WHAT IS REQUIRED ::
Please repeat the lines below, exactly and only, from the one that holds "This screenshot has width=1507, height=812." through the one that holds "has width=600, height=450.".

RECORDS TO PROCESS ::
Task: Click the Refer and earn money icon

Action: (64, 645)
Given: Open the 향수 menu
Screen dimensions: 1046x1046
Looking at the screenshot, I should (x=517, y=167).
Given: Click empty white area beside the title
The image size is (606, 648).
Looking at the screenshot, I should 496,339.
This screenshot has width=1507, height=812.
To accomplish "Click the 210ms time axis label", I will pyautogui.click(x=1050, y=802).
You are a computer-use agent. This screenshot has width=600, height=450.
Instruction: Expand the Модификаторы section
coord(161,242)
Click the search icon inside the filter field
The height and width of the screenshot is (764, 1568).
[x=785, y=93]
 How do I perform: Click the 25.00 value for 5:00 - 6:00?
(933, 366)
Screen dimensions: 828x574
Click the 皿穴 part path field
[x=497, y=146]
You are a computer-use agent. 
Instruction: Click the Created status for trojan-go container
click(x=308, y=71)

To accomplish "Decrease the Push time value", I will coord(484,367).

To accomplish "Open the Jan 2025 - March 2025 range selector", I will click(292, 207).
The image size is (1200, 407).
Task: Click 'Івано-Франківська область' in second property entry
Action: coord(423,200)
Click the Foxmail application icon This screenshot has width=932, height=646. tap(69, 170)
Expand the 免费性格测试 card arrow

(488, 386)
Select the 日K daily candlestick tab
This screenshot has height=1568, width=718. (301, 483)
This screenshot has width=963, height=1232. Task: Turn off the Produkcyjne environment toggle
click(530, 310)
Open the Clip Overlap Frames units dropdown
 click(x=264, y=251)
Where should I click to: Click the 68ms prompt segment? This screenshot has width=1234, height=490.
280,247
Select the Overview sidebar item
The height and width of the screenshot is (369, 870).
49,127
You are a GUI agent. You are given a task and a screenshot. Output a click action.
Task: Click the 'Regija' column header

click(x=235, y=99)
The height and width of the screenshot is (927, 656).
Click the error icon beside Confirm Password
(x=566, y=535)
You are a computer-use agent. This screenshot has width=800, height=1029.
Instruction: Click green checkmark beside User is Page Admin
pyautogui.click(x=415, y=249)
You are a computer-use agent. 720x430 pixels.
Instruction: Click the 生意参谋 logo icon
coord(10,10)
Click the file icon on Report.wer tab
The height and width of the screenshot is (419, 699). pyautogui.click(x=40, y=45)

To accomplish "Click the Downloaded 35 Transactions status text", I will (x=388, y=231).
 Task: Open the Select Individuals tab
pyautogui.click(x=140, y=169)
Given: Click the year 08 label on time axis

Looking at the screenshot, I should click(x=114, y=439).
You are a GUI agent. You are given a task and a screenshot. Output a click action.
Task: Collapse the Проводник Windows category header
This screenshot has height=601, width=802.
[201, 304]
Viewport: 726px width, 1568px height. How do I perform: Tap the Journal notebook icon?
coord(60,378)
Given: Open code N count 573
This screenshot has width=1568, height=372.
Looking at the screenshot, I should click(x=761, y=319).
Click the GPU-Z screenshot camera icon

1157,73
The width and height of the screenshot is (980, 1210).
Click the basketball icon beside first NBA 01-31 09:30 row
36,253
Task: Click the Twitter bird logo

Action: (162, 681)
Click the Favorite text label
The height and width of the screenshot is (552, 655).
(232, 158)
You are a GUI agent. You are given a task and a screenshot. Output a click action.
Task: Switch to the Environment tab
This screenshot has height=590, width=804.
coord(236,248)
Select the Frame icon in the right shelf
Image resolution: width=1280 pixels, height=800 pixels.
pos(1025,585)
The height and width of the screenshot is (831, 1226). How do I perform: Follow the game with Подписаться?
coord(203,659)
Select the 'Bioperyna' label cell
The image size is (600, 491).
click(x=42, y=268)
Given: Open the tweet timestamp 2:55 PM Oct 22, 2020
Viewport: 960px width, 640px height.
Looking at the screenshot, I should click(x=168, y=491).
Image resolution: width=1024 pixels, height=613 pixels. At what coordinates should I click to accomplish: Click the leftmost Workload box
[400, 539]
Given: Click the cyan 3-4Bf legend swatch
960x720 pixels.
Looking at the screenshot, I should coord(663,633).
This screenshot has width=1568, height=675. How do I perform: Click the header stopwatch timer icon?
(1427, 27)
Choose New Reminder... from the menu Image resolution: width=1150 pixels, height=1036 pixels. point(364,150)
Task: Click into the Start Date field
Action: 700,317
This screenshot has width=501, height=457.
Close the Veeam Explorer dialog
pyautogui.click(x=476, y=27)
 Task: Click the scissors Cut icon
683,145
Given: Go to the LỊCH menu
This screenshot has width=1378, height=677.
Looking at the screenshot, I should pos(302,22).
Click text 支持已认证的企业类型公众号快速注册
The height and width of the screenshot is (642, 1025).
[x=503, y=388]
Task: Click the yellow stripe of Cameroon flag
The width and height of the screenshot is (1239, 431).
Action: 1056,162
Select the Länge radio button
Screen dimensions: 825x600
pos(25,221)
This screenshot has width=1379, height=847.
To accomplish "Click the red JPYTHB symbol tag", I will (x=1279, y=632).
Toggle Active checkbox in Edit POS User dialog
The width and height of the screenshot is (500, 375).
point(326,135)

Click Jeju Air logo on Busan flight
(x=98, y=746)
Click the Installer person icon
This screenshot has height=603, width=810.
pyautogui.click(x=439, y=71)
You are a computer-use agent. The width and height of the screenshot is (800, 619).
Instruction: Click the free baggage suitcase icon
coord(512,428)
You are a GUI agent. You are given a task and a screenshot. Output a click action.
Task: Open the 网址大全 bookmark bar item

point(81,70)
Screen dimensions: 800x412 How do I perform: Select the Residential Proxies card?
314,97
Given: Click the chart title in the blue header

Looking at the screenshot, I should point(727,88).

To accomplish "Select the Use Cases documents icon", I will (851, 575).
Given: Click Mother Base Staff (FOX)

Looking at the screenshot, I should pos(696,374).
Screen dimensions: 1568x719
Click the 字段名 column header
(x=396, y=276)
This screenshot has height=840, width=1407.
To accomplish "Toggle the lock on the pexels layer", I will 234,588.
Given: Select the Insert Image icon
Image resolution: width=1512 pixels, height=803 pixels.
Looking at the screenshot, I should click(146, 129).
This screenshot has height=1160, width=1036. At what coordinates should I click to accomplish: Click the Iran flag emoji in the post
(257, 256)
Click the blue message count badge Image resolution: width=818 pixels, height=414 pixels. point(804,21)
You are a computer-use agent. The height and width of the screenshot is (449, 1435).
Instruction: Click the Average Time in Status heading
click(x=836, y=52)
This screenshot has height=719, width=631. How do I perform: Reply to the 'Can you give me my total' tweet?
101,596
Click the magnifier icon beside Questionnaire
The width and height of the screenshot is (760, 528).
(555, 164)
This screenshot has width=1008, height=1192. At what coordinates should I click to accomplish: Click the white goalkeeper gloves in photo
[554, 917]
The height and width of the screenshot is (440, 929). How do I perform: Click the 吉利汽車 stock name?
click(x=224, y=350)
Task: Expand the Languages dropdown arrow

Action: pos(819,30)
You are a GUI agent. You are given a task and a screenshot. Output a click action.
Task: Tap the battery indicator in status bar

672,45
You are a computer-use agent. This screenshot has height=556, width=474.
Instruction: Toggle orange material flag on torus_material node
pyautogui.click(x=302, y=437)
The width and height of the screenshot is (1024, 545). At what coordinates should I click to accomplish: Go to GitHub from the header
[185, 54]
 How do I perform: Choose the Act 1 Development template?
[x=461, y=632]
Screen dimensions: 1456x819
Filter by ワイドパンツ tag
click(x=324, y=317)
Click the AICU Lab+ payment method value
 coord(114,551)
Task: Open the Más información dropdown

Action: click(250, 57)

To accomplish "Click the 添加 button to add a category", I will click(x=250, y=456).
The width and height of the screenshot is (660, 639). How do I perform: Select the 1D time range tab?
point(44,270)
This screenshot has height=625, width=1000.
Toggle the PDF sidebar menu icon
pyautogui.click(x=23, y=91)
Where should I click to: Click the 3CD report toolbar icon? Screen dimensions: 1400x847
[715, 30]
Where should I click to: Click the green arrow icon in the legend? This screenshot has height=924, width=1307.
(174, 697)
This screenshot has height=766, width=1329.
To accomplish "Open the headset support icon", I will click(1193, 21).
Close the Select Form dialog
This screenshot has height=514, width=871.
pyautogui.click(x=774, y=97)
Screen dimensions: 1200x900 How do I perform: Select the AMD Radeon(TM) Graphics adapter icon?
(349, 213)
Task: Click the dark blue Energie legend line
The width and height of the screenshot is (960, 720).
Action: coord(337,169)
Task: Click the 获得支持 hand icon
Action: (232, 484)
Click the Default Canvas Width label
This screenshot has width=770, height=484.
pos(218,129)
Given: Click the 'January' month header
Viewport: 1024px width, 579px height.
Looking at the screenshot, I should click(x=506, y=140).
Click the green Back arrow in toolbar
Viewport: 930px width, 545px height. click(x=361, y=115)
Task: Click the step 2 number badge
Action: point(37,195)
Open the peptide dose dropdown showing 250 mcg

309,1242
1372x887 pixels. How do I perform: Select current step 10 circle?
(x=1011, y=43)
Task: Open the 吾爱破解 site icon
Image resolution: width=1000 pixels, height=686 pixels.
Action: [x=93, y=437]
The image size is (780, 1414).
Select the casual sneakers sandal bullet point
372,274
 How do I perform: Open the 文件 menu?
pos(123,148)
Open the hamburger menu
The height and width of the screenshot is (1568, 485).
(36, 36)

RESPONSE AREA ::
This screenshot has width=1507, height=812.
To accomplish "Click the 210ms time axis label", I will pyautogui.click(x=1050, y=802).
You are a computer-use agent. This screenshot has width=600, height=450.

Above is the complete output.